Air Force calls for armed Euro-made drones

Some German top Air Force brass want to expand their use of unmanned drones – and arm them in the future. Plans for European drone development are gaining support from those who want more independence from US military technology.

Air Force calls for armed Euro-made drones
Photo: DPA

Currently, Germany uses three unarmed drones for reconnaissance purposes in Afghanistan’s Hindu Kush mountain range, the Süddeutsche Zeitung newspaper reported on Monday.

But despite a continuing ethical debate over whether or not to use armed drones – as the US military does in its anti-terrorism campaign – there is support in Germany to move in that direction.

The Commander of the German Air Force, or Luftwaffe maintained in a recent paper called “Air Power 2030” that there should be no question over Germany’s use of the capabilities of unmanned aircraft in “all areas,” including the use of weapons, the newspaper said.

But where Germany will get those future drones remains an open question. The country has a leasing contract for Israeli-built Heron 1 drones that expires at the end of 2014.

Defence Minister Thomas De Maizière and most specialists in the ruling coalition of Christian Democrats (CDU), Free Democrats (FDP), and the Christian Social Union (CSU), as well as some members of the opposition Social Democrats (SPD), want a long-term and multinational collaboration to develop European “unmanned aerial vehicles,” the paper reports.

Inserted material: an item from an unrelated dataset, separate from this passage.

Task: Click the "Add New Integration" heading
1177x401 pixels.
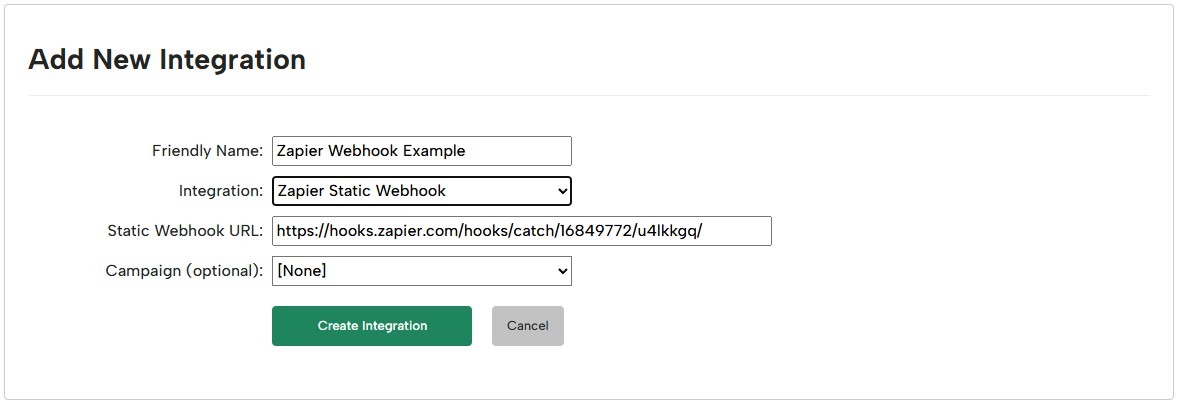Action: [x=167, y=60]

France and Germany already have signed a corresponding letter of intent.

The Air Force’s Commander, Lieutenant General Karl Müllner, supports a purchase of the US Predator B drones, because they are regularly available, are a proven quantity, and are used by many NATO partners, the Süddeutsche Zeitung said.

But some politicians broth both the CDU and SPD argue that the purchase of US drones would deter development of a European drone, which they hope will reduce German dependence on US technology. The Defence Ministry has allotted €660 million over the next four years for the development of European unmanned aerial vehicles.

The parliamentary commissioner for the armed forces Helmut Königshaus voiced his strong support for armed drones to the Süddeutsche Zeitung.

“If our soldiers had the availability of armed drones, they would no longer have to look on helplessly when our own people are being threatened, but instead could attack and drive out their opponents without harming their own units,” he said.